暴力事件発覚…不祥事で終わった“最後の夏” 涙も出ず絶望「正直、記憶がない」

今江敏晃氏はPL学園高3年時に主将を務めていたが不祥事発覚で出場辞退
ロッテなどで通算1704試合に出場し、現役を引退後は楽天の監督も務めた今江敏晃氏。PL学園高時代は“最強世代”と呼ばれながらも、主将だった3年夏は不祥事により大阪府予選を戦うことすらできなかった。“最後の夏”がまさかの形で終わりを告げ、涙すら出ない絶望の日々を過ごした。
中学生時代から、地元・京都府内では名の知れた存在だった。「打ったり走ったりでいうとピークというか、一番自信を持っていた時代でした」というように、高校の勧誘は30~40校ほどもあった。そんな中から、甲子園、さらにはその先のプロも見据え、PL学園高を選んだ。
1年時から主軸を担い、2年夏に4番として甲子園出場。新チームになると主将を任された。順調に歩んでいたように見えた今江氏だが、秋は大阪大会準決勝で敗れて選抜出場は断たれた。そして意気込んでいた最後の夏は、まさかの結末となった。
「寮の敷地内に全員集められて『夏の大会は出場できない』と言われたのは覚えています。涙も出ないというか、絶望感。『え、今からどうするの? 何をするの?』みたいな感情になりました。最後の夏に懸ける思いで練習して、厳しい寮生活にも耐えてきた。現実を受け入れるのに時間がかかりましたね」
厳しすぎた寮生活も「人として非常に成長させてもらいました」
予選を目前に控えていた6月、部内の暴力事件が発覚し、半年間の対外試合禁止処分を受けることになったのだ。あまりの衝撃に、「正直、記憶がないんです」というのも仕方ないだろう。かすかに覚えているのは、寮で後輩たちを集めたこと。「彼らにとってはこれから甲子園を目指す、自分たちの代になるスタートのとき。『申し訳ない』という思いで謝りました」。
そしてもう一つ苦しかったのは、これまで伝統校を築き上げてきた先輩たちへだ。「自分がキャプテンの代でそういうことが起きてしまったことに申し訳ないと……」。実家に戻り、親の顔を見たり夏休みに友人らと過ごすうちに少しずつ気持ちを切り替えることができた。

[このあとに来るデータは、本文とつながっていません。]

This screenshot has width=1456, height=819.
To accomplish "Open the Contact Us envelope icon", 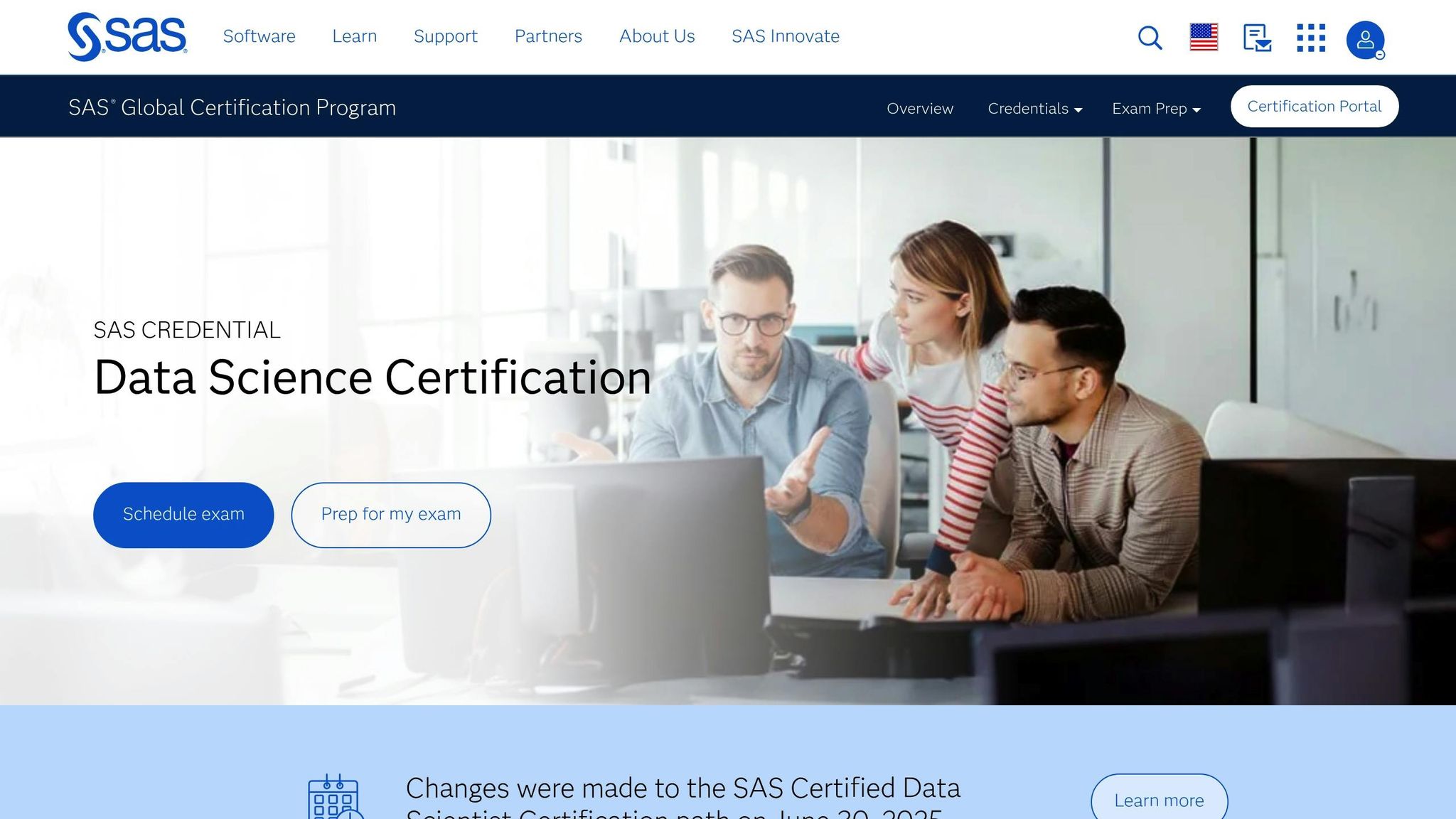I will click(x=1256, y=38).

「ひとつも油断ができない生活。神経を常に張っていないといけない生活はかなりきつかったです」という厳しすぎた寮生活も、今では「人として非常に成長させてもらいました」と振り返ることができる。中学時代までは当たり前のように親に頼っていたことも、全て自分たちの手で行わないといけない。「感謝の気持ちを持つというのは大きな教えになりましたし、ほかの人にはできない経験や成長ができたのかなと思います」とうなずいた。
甲子園どころか、夏の予選でもアピールする道が断たれた今江氏だが、スカウトの注目が薄れることはなかった。「ロッテが1位で指名してくれる可能性が高い」という話が耳にも届いていたが、結局は3位でプロの門を叩くことになる。